Top of Extracted entries

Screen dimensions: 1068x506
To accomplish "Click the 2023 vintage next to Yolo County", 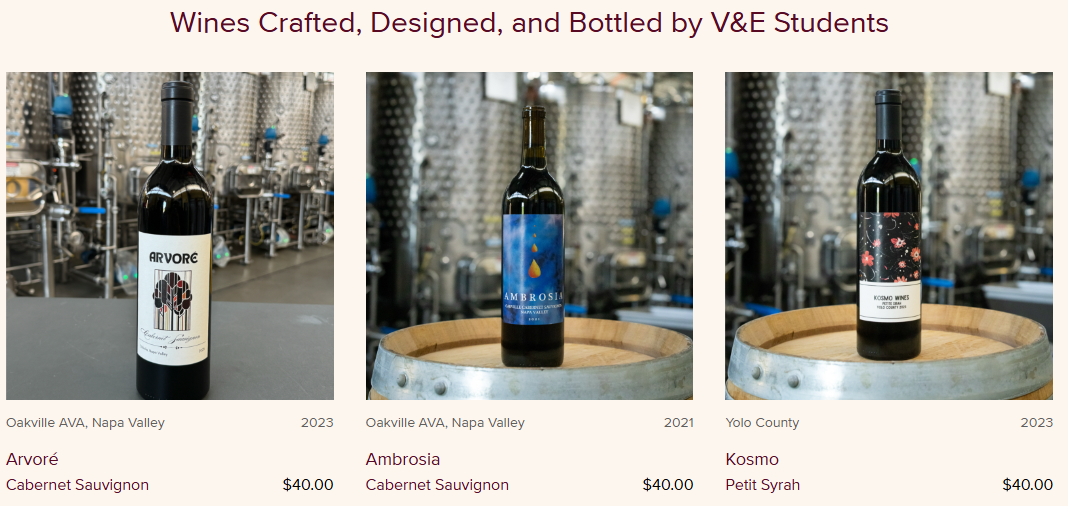I will click(1037, 423).
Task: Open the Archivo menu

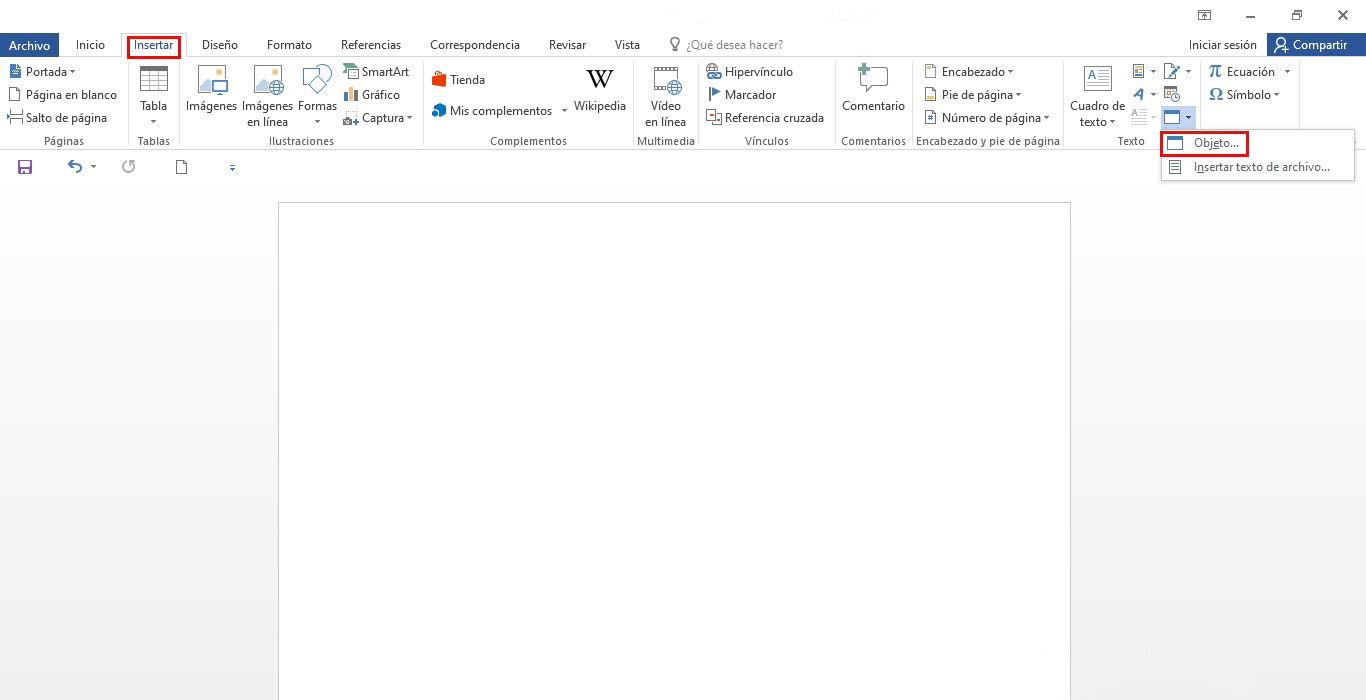Action: [29, 44]
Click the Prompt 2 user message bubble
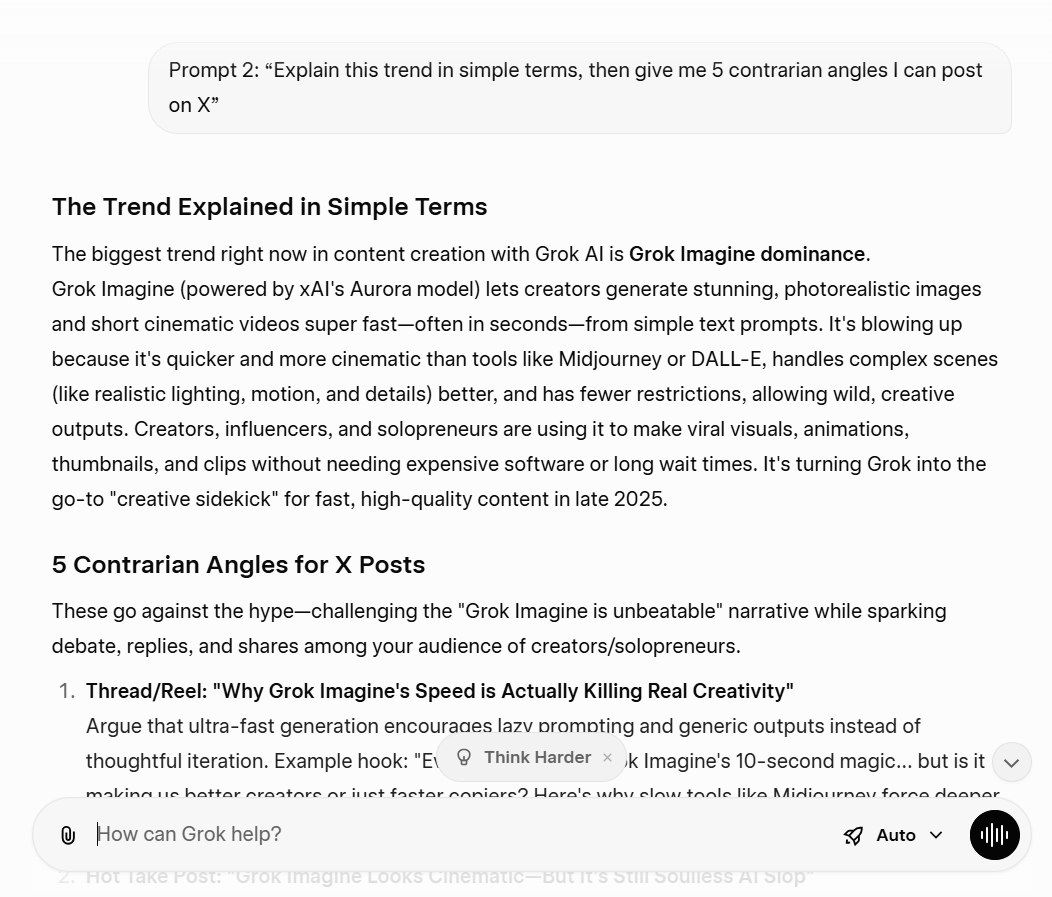Image resolution: width=1052 pixels, height=897 pixels. (580, 88)
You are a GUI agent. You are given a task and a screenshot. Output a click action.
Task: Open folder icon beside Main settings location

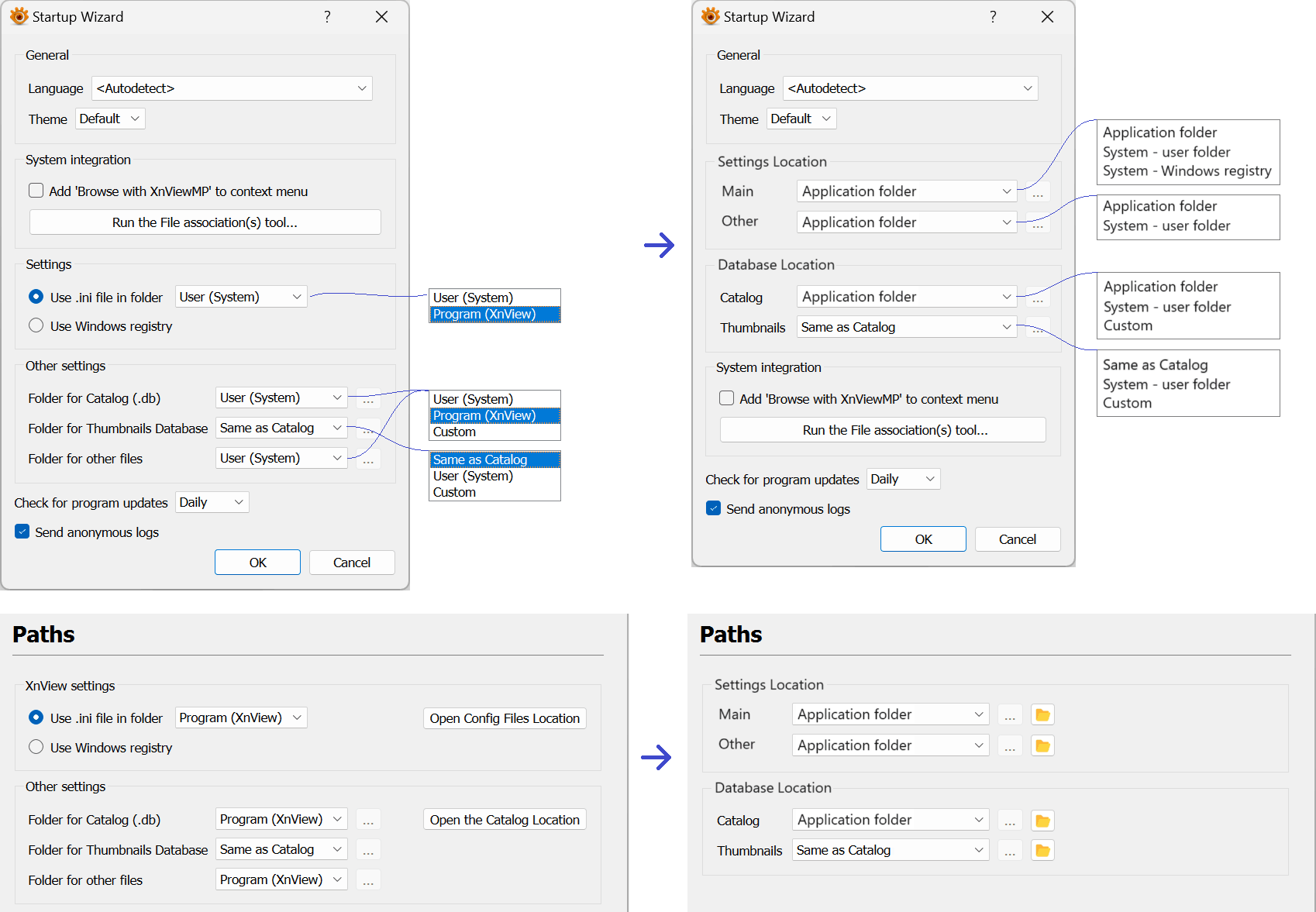1042,714
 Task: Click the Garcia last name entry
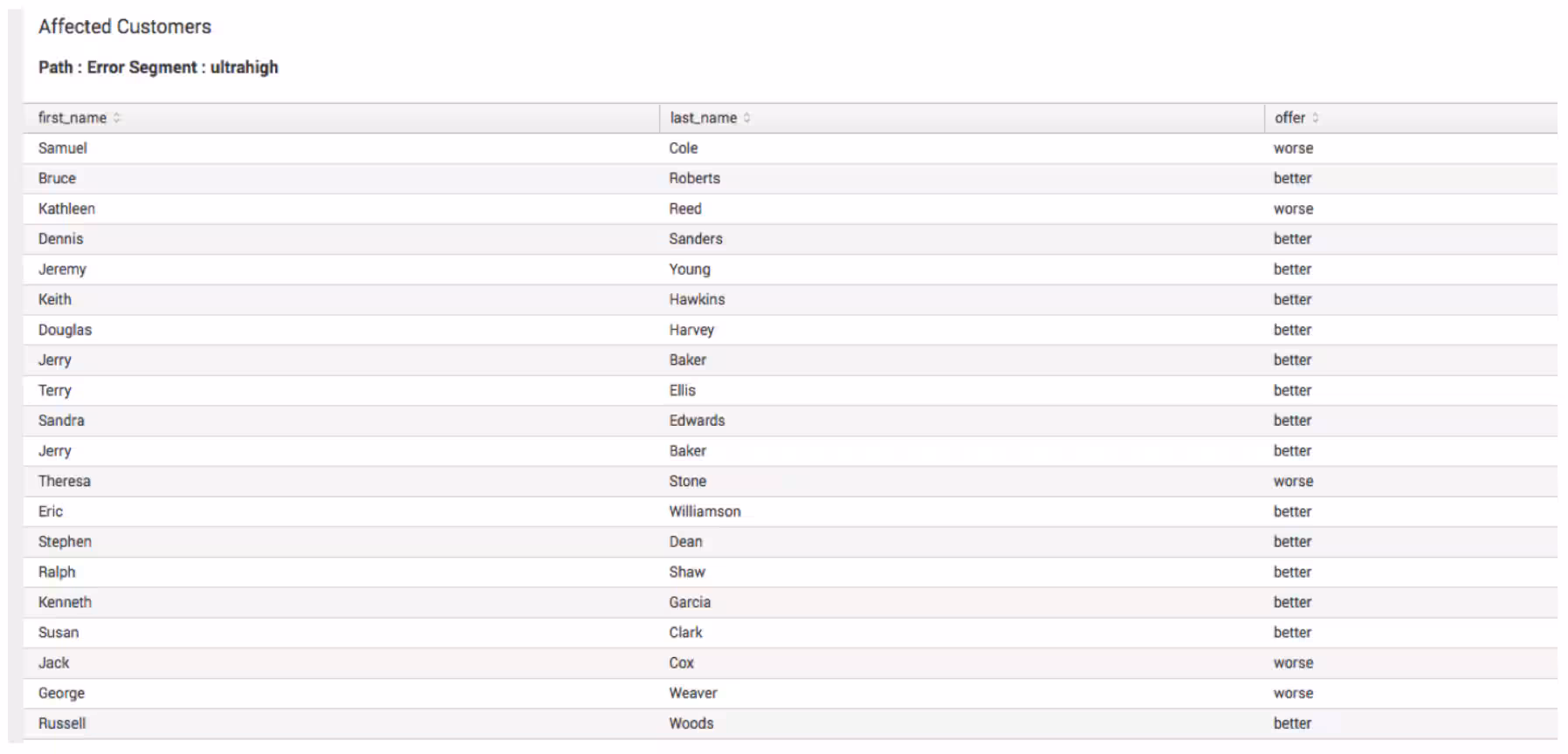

Bottom of Extracted entries

_Task instructions:_
Here the job is to quote the lines from the one with "You are a GUI" through the end of the material, both included, exactly; please skip the pictures.

_Output below:_
You are a GUI agent. You are given a task and a screenshot. Output a click action.
Task: Open folder icon beside Main settings location

1042,714
 Task: Click the Garcia last name entry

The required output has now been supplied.